The other high security authentication method is Biometrics, the Biometrics method is using the fingerprints, retinas, hand measurements, irises etc. Every person has their unique biometrics body for the authentication. It is the higher security authentication than other methods. But using the biometrics will face a lot of the problem, it includes hardware cost, privacy problem and difficult to achieve in our situation. The hardware is always expensive for the biometric system, the company need to pay the extra higher cost to implement the biometric method.

For privacy, the privacy ordinance had forbidden the company to collect the employee’s fingerprint. Consider the above situation, the Biometrics method is not suitable for the town council.

For the security of data transmitted concern, I suggest to use the VPN connection method to ensure the privacy and security of data transmitted when working remotely and from the neighbourhood centers. The VPN establish a secure communications channel between two public internet network, the data transmits through VPN will be encrypted. For the neighbourhood centers, it only need to set the IPSec in both firewall for the VPN, there is no setting needed in staff's company computer, it do not cause any unconvinced for the staffs. For the staff that working remotely, they only need to create the PPTP connection once, it is easily to configure for them. For the hardware requirement, the VPN only needs the headquarters firewall or router to establish the VPN connection to the neighborhood’s firewall or router, our existing firewall can support the VPN service, there is no further hardware need to purchase. Consider to the cost and the effect for the client, VPN is the best choice for our company to implement.

A lease line can be considered as an alternative method for data transmission solution.

The lease line service provided by the Internet Service Provider, they use the lease line to connect two site's networks as an internal network. It can provide the reliable service between two sites. But the lease line are an expensive option to connect headquarter and neighborhood’s centers. Every neighborhood centre need a lease to connect to headquarter, there are 5 lease lines needed for our environment. We need to pay the lease line cost to the ISP every month, the running cost is very expensive for us. Besides, the lease service cannot be used to the staff if they working remotely. Consider the lease line and VPN, the VPN is the most suitable for our environment.

There is always having the vulnerabilities in the network. In order to monitor and remove the vulnerabilities, we should use the hacker's thinking and methods to check our network regularly. We should scan all of our network port and close the unnecessary port. The firewall rule should only allow to the known services and keep others close until the management has a request to allow it.

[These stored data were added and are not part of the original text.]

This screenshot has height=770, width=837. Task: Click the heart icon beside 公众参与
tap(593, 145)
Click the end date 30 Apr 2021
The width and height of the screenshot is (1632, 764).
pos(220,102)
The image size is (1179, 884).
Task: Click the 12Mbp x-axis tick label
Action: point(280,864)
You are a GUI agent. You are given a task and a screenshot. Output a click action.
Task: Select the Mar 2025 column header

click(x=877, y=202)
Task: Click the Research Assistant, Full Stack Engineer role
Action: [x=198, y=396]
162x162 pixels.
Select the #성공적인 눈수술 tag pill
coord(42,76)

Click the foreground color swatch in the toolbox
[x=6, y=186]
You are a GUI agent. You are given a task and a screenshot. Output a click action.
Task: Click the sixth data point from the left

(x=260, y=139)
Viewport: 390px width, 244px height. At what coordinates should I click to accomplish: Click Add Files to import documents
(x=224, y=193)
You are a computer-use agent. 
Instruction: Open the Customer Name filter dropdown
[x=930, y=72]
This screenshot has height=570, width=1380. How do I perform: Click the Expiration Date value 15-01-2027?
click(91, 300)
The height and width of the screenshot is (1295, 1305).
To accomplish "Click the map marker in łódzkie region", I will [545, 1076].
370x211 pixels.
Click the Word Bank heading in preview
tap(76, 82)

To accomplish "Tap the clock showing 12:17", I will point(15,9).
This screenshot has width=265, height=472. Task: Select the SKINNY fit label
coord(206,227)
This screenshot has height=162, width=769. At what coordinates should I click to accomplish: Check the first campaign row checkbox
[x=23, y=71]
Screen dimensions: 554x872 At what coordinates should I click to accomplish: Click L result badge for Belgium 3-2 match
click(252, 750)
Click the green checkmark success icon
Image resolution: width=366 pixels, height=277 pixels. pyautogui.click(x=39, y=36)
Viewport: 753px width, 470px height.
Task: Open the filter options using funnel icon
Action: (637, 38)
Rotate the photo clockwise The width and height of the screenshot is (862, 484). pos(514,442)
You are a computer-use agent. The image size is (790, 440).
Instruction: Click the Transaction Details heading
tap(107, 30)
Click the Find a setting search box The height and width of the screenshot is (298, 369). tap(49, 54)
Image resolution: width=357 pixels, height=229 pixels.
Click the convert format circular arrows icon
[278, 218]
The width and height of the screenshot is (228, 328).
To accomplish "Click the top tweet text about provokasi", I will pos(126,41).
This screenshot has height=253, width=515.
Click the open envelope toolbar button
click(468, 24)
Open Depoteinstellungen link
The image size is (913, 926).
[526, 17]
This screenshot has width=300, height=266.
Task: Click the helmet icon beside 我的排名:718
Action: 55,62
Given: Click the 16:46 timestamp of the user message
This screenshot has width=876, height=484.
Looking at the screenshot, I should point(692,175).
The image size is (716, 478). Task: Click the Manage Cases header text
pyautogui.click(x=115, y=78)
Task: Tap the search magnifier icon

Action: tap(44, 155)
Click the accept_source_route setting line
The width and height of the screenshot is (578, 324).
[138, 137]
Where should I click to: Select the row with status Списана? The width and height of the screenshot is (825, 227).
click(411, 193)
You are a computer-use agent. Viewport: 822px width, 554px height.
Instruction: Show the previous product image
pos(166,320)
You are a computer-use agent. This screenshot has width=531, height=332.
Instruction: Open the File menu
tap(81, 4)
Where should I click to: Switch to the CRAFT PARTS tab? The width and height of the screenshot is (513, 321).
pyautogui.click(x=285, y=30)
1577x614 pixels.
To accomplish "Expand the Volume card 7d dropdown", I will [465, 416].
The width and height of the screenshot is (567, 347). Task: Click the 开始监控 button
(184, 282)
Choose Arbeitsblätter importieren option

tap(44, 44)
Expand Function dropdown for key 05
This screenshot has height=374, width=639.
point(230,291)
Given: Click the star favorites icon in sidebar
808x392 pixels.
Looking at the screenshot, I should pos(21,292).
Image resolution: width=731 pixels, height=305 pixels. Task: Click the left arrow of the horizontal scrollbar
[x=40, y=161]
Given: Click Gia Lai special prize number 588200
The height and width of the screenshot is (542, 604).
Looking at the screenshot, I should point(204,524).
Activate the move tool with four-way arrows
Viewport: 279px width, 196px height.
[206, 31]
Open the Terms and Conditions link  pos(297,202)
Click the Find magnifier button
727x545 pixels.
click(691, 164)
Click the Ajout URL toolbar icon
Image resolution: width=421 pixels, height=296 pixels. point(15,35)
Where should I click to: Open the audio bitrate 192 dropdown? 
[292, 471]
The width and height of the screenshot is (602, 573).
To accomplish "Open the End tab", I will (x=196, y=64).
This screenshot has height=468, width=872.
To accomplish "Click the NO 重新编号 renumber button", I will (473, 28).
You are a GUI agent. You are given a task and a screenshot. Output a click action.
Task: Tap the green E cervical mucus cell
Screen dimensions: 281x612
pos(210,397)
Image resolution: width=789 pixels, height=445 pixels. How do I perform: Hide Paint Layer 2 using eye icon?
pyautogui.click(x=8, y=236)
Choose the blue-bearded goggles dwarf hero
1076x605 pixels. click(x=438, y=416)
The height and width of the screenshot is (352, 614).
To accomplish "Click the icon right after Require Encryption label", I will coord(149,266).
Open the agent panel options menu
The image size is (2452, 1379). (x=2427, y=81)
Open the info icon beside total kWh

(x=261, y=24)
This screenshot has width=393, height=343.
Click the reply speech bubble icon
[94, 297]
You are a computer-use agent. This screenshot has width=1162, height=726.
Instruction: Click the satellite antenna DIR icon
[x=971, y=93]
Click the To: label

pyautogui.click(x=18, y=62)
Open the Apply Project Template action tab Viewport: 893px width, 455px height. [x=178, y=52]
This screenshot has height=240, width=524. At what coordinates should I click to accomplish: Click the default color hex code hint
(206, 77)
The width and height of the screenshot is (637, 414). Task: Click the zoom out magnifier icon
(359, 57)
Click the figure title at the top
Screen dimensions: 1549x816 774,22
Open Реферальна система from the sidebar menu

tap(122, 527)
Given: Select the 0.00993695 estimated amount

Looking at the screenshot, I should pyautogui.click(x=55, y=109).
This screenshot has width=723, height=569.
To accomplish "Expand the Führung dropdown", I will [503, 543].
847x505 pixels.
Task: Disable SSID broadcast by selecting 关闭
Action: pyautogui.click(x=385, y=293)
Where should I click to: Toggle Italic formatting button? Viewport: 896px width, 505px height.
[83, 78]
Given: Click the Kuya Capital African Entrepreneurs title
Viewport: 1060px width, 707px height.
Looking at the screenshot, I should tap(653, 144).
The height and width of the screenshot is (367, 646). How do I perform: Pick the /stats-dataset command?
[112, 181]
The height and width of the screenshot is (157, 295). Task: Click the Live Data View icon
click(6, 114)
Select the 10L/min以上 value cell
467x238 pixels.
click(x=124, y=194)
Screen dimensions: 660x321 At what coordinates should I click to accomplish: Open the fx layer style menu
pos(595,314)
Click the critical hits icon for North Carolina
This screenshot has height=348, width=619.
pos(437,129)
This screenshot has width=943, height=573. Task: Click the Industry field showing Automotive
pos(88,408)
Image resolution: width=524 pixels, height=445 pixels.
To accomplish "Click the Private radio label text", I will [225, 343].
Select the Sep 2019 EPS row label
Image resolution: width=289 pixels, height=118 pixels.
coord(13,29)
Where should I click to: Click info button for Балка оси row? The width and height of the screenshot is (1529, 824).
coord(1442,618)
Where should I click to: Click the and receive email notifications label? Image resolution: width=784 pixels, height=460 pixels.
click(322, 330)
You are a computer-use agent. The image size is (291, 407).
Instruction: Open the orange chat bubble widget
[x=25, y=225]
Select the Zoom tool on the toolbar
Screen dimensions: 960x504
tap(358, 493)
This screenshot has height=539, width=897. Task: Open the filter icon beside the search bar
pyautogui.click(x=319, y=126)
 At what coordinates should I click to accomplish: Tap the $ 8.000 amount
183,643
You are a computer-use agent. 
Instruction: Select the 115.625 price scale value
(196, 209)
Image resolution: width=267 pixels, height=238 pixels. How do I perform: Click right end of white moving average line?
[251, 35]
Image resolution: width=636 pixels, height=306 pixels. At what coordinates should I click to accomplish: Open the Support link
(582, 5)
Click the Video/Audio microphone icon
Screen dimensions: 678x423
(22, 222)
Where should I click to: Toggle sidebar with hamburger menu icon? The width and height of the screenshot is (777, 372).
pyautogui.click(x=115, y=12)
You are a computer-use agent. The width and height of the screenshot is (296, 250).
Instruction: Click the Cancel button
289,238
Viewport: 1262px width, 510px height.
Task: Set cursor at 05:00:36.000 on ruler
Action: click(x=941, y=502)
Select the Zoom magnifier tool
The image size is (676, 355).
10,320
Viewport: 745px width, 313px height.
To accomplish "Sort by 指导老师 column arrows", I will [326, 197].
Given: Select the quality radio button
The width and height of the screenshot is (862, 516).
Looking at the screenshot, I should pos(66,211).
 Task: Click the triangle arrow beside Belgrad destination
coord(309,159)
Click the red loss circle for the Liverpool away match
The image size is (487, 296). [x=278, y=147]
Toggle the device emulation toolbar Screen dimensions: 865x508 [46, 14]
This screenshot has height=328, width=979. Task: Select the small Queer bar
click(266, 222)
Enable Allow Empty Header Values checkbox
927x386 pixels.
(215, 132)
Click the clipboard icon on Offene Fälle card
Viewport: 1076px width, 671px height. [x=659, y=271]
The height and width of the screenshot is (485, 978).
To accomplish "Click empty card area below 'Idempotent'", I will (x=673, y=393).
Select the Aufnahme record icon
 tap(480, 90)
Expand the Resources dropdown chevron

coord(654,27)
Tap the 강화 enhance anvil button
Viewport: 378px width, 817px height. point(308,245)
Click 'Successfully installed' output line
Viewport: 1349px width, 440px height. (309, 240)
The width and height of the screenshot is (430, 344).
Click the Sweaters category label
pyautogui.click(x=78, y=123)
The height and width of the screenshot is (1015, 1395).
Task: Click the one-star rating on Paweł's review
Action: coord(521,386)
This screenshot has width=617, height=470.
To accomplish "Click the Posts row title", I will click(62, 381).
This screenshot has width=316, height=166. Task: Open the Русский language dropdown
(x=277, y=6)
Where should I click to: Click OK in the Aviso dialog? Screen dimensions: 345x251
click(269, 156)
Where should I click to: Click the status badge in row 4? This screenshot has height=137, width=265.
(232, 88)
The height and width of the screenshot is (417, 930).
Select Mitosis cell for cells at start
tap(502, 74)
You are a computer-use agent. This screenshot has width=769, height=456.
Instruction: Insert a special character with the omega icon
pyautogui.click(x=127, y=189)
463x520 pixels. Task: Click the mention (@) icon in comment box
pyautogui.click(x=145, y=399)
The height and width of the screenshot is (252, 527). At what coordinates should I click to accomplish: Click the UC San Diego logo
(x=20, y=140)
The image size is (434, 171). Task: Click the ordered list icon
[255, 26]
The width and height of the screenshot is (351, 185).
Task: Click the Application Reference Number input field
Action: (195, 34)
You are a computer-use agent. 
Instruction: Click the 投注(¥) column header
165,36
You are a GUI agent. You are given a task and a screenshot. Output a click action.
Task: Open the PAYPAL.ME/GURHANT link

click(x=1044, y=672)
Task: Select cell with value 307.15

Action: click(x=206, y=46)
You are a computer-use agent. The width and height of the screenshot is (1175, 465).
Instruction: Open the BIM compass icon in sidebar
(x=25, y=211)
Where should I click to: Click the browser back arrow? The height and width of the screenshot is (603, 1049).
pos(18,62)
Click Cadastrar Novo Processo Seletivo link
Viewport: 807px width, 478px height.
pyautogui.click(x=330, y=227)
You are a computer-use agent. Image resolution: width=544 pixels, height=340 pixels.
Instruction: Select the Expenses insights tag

The network engineer should check the log frequently to see any unknown IP to connect to our network. If the IP is unknown, they can block the IP to prevent the hacker to access to our network.

The plans I have designed that are base on the town council's situation. I have considered the cost, hardware requirement and the user's need. I have used the policy to control the user behavior and use the existing hardware to establish the VPN for the data protection.

These methods are popular and easy to implement in the town council. In order to write this report, I have gathering a lot of information about the network security. I have a detail understanding about the user authentication, data transmitted method and the controlling about the user behavior. After this report, I learn how the data protection is important for a company.

We should spend more resource to improve the security of the data protection. The internet can bring a lot of convince for people, but also can be a disaster to a company, we should never ignore the security of the network.